Loro 1 è un’opera cinematografica atipica. Paolo Sorrentino, premio Oscar per La Grande Bellezza (2013) catapulta lo spettatore in un’esplorazione antropologica, sempre con il suo stile inconfondibile e volando alto, tra le vite infelici di tutti quei ceffi che desideravano incontrare Lui (B.), appunto Loro. Il protagonista è la massa di gente equivoca che gravita attorno al pianeta B. Definirlo film è riduttivo, piuttosto è un frantume di un unico film che si completa con Loro 2, da oggi nelle sale.
Loro 1 parla di un logos che è andato dissolvendosi: il berlusconismo. E lo fa senza prendere delle posizioni pro o contro Berlusconi, com’è annunciato nell’esergo: “Tutto documentato. Tutto arbitrario”.
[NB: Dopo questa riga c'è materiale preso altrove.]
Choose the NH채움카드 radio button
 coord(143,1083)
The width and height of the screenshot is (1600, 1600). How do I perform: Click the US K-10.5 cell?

La regia di Sorrentino è tangibile dalla simmetria delle inquadrature, supportate dalla fotografia di Bigazzi, dai dolly e dai guizzi estemporanei di taluni personaggi o cose. Il regista napoletano a volte calca la mano sui dettagli estetici sforando nel pubblicitario. Lui si vede in scena ben oltre la metà del film; una scelta narrativa azzeccata per aiutare lo spettatore a non stancarsi della figura di B. Un Toni Servillo truccatissimo che ci offre un’interpretazione molto buffonesca del Cavaliere, tipica del teatro napoletano. Se ne Il Divo (2008) i fatti politici stavano al giornalismo, qui stanno in tutt’altra dimensione: nel sentimento. Attraverso il verosimile si racconta un mondo che non c’è più; un arrivista bramoso di notorietà (Riccardo Scamarcio), una velina scalatrice sociale (Kasia Smutniak), un politico lacchè (Fabrizio Bentivoglio). Sarebbe sbagliato appioppare ai personaggi riferimenti di persone reali, perché sono tutte figure che sprigionano un eclettismo visionario, quindi lontani dal reale. Una fiaba grottesca sul potere e sulla decadenza culturale, sul Berlusconi uomo e sul doloroso rapporto con l’ex-moglie Veronica Lario.